Every line in the data below from the one containing "in Color panel" down to the one containing "Task: Switch to the 调试 ribbon tab", both included, must be retyped exactly; no other line is to appear.

Stored records —
********

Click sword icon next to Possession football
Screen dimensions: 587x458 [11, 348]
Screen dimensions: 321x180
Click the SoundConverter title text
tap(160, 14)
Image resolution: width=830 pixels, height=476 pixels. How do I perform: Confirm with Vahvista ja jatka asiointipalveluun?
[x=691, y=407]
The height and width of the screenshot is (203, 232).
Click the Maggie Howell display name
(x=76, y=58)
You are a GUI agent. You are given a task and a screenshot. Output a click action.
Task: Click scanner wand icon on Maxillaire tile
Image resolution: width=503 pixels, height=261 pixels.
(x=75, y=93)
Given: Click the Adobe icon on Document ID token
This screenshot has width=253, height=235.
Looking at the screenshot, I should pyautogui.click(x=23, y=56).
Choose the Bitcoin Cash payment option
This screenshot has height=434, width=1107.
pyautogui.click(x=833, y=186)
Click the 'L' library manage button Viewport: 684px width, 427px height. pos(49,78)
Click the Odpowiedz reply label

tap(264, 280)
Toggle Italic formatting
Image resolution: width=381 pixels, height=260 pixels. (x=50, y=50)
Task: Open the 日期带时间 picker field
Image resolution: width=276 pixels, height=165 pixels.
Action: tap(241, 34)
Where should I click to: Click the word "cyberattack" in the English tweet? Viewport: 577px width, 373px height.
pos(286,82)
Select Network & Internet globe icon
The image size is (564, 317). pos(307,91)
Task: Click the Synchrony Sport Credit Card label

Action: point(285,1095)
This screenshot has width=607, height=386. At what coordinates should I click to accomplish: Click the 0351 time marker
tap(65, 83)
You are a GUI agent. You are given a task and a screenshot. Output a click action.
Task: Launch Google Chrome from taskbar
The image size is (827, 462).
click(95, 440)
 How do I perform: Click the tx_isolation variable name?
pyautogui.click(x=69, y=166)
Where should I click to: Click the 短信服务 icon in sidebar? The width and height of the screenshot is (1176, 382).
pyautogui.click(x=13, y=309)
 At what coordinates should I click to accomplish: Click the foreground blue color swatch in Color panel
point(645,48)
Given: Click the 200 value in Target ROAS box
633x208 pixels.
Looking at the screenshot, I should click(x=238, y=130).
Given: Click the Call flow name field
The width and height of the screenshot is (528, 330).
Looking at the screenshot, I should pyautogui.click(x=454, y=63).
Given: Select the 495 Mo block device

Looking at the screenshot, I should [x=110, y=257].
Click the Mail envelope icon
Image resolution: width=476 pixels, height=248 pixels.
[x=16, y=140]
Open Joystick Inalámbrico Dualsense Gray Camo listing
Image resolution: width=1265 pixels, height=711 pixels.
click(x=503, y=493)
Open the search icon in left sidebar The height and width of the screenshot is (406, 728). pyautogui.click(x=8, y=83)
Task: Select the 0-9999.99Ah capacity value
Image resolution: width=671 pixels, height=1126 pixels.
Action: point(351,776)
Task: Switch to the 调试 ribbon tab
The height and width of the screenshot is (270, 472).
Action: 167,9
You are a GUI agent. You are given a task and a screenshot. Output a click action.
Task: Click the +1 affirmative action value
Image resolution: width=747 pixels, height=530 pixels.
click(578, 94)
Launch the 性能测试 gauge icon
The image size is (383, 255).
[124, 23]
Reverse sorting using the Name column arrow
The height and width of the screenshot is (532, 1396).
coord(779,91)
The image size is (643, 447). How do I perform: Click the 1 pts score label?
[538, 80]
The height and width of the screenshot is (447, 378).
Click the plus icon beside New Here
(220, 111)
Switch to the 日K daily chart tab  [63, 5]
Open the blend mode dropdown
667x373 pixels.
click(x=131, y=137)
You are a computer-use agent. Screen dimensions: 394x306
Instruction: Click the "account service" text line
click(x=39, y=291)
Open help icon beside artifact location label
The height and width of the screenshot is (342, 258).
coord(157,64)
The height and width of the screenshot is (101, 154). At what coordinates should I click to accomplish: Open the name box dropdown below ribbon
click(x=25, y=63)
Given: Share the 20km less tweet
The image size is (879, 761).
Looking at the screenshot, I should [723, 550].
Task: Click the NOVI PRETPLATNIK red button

********

FINISHED TASK —
 At what coordinates should I click to accomplish: Click the foreground blue color swatch in Color panel
point(645,48)
Given: Click the 200 value in Target ROAS box
633x208 pixels.
Looking at the screenshot, I should click(x=238, y=130).
Given: Click the Call flow name field
The width and height of the screenshot is (528, 330).
Looking at the screenshot, I should pyautogui.click(x=454, y=63).
Given: Select the 495 Mo block device

Looking at the screenshot, I should [x=110, y=257].
Click the Mail envelope icon
Image resolution: width=476 pixels, height=248 pixels.
[x=16, y=140]
Open Joystick Inalámbrico Dualsense Gray Camo listing
Image resolution: width=1265 pixels, height=711 pixels.
click(x=503, y=493)
Open the search icon in left sidebar The height and width of the screenshot is (406, 728). pyautogui.click(x=8, y=83)
Task: Select the 0-9999.99Ah capacity value
Image resolution: width=671 pixels, height=1126 pixels.
Action: point(351,776)
Task: Switch to the 调试 ribbon tab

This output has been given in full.